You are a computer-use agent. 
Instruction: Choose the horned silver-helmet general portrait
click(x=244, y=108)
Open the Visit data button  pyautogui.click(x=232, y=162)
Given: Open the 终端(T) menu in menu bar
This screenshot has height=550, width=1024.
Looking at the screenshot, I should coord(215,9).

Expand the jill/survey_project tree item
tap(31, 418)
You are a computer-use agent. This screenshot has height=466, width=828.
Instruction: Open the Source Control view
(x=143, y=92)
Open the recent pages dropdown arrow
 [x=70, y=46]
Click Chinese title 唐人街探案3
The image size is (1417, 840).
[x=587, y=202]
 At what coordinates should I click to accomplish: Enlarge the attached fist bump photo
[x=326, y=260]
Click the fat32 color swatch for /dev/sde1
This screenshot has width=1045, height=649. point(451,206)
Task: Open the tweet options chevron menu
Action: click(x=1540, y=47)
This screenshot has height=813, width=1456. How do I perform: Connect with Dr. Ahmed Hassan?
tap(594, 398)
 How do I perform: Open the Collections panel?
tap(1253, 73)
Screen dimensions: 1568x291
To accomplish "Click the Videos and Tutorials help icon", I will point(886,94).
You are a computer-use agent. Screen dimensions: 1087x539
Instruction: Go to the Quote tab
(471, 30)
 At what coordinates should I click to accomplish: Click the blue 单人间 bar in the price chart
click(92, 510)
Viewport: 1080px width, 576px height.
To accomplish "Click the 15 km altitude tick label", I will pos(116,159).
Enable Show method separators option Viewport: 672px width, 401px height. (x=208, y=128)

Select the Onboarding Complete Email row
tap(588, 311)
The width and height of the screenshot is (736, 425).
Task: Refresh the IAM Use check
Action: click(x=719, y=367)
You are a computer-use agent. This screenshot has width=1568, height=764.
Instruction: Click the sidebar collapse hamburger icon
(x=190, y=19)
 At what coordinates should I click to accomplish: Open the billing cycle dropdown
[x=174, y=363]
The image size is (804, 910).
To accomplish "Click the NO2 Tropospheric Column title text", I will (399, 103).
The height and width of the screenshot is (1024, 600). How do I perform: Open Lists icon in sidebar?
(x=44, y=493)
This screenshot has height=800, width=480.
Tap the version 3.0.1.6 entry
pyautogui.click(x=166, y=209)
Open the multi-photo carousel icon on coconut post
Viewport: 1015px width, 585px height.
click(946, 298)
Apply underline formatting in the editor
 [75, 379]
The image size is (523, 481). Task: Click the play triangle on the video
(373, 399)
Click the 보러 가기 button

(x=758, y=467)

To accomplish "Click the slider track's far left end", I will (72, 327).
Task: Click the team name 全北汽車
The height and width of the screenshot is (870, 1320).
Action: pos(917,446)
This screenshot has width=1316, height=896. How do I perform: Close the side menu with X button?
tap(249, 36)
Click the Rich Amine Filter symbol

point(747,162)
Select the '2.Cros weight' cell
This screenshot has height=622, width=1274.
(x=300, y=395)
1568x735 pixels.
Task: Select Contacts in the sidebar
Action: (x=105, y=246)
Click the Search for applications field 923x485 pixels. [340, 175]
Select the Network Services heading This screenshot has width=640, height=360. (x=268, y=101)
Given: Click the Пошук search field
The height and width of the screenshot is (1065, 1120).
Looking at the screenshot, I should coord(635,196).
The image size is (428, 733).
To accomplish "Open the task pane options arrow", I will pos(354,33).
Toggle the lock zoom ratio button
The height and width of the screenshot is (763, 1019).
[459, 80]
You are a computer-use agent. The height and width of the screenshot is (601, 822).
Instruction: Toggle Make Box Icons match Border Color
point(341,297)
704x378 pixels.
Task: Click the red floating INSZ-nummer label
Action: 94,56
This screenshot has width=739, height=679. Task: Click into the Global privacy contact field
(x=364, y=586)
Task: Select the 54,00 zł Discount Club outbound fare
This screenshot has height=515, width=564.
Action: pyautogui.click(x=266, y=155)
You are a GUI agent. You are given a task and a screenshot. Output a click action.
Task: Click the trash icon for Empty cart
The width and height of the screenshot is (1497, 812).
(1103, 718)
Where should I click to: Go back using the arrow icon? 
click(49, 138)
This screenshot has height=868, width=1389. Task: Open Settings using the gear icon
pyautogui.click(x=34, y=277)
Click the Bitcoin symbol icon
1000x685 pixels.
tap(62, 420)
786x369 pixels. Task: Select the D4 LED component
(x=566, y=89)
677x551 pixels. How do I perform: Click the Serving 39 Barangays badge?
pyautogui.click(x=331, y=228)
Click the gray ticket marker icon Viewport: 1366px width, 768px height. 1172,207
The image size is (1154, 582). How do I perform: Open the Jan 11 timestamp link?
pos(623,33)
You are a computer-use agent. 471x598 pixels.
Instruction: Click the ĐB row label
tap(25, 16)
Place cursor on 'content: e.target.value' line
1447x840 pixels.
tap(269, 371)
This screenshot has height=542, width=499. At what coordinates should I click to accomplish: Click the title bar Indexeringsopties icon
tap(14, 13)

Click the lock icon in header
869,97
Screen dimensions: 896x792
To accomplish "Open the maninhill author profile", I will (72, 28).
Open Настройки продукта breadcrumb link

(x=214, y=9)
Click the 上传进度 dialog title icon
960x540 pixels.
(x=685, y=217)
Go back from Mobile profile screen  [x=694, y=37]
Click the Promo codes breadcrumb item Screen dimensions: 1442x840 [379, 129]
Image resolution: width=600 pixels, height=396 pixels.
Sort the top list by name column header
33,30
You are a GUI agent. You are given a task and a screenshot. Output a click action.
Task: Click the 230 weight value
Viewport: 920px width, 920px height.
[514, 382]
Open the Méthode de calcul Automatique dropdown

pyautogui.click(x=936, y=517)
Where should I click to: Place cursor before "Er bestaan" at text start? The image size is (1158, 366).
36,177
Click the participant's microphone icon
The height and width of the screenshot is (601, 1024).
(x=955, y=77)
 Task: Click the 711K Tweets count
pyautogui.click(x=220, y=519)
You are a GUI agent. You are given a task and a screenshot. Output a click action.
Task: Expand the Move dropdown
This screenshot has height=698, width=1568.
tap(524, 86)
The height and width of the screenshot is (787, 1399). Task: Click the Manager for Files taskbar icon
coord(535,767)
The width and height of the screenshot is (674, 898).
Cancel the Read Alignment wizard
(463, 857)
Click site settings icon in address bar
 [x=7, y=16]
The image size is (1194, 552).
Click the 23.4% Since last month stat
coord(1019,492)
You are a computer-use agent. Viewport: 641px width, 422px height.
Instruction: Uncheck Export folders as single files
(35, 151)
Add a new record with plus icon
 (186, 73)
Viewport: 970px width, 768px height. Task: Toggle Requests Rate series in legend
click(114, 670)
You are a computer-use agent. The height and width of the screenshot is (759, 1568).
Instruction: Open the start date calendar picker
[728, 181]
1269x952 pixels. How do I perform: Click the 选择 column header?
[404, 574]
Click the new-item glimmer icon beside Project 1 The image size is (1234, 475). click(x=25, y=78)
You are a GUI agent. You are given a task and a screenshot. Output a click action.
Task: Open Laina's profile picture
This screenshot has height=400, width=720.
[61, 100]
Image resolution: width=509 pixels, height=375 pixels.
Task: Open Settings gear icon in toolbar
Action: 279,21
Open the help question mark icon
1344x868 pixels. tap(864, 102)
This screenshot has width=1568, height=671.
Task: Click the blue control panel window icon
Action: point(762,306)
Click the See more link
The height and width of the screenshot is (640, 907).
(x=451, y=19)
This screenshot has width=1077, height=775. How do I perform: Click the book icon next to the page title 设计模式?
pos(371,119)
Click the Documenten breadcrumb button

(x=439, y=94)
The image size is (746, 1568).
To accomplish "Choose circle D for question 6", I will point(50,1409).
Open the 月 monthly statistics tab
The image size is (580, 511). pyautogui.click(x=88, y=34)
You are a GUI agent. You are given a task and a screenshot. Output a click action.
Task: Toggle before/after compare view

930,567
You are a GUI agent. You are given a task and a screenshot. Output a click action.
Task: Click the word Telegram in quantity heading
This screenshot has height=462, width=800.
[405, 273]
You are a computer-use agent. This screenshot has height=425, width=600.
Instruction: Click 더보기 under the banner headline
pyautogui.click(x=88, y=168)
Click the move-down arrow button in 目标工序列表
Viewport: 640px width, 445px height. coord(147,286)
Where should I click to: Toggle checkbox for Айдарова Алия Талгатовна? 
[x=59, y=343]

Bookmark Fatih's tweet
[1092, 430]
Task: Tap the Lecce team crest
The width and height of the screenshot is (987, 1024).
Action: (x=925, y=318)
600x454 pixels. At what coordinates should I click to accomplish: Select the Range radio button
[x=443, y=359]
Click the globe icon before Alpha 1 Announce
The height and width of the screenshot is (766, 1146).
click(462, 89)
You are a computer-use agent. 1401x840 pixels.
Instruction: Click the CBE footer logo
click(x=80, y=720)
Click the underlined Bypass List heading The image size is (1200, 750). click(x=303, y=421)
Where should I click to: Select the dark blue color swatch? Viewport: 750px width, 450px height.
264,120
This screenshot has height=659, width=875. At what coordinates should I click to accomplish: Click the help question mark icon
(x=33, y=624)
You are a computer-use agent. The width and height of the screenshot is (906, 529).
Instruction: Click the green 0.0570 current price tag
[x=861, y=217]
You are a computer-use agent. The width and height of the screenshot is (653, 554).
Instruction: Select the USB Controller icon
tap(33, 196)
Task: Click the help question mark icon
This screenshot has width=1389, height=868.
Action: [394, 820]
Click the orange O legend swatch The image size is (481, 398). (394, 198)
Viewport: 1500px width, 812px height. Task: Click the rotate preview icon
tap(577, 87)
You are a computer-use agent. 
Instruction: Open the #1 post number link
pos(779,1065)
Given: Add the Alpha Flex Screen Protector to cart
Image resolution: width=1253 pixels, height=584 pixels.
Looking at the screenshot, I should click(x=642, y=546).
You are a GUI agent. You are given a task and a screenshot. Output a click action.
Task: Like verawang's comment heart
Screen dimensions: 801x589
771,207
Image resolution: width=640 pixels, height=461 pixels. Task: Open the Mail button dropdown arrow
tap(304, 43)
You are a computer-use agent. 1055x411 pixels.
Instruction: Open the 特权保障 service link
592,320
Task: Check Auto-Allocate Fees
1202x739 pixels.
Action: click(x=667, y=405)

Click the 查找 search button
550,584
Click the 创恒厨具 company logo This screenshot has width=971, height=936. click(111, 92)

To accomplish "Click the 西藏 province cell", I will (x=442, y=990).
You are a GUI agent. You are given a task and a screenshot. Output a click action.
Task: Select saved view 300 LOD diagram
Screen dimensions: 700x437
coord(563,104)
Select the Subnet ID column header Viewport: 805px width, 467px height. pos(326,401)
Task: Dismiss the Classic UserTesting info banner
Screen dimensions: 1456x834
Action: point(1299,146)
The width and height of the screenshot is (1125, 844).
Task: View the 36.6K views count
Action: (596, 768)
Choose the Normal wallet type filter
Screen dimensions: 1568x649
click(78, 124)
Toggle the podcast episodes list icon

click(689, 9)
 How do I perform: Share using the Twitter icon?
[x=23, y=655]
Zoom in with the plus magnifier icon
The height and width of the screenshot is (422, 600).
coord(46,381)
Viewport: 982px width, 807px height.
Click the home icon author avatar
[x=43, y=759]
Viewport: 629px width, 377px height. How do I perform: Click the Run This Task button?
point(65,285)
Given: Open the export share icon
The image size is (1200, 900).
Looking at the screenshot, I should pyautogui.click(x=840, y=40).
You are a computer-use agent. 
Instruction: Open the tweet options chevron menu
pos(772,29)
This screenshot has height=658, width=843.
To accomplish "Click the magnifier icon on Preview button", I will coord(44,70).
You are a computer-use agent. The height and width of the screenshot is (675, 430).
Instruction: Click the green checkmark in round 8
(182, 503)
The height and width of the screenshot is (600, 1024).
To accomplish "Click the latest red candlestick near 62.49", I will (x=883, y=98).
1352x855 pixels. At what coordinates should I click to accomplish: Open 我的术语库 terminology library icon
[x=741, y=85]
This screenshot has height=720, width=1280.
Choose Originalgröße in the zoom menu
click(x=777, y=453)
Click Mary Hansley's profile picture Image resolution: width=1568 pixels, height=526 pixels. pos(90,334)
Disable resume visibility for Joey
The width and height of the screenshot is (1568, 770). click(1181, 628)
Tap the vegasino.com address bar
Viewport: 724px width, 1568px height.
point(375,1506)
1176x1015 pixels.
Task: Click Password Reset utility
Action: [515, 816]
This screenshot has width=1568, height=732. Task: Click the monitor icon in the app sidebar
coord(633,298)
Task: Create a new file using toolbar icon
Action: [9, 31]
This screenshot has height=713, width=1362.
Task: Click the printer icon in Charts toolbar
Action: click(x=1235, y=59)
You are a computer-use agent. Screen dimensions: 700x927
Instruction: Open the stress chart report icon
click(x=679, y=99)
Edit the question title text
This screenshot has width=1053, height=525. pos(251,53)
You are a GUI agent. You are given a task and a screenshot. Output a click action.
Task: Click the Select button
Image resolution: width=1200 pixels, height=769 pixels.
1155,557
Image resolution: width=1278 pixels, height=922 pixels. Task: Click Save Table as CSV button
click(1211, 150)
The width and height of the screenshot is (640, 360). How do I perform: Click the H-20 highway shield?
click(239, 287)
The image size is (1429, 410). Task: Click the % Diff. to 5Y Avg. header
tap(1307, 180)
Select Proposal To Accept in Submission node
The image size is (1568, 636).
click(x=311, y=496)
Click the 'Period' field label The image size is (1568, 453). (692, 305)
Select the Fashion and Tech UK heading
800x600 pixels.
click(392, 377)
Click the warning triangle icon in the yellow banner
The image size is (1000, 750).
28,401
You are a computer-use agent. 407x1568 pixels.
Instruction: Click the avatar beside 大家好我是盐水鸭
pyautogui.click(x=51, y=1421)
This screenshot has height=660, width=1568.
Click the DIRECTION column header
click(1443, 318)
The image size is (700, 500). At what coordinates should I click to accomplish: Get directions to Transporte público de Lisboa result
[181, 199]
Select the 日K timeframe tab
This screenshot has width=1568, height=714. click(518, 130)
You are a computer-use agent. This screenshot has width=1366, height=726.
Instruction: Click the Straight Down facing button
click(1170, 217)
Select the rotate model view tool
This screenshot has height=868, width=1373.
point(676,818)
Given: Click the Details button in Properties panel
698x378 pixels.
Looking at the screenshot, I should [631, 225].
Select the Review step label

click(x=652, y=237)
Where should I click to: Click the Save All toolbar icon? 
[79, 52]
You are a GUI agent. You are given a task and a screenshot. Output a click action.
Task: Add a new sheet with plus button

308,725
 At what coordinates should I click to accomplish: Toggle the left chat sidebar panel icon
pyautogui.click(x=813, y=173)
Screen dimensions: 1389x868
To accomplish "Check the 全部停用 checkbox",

=-=-=-=-=

» Assignment
Up to and including the line with "has height=466, width=828.", transcribe the entries above exactly, starting from their first line.

» Answer section
You are a computer-use agent. 
Instruction: Choose the horned silver-helmet general portrait
click(x=244, y=108)
Open the Visit data button  pyautogui.click(x=232, y=162)
Given: Open the 终端(T) menu in menu bar
This screenshot has height=550, width=1024.
Looking at the screenshot, I should coord(215,9).

Expand the jill/survey_project tree item
tap(31, 418)
You are a computer-use agent. This screenshot has height=466, width=828.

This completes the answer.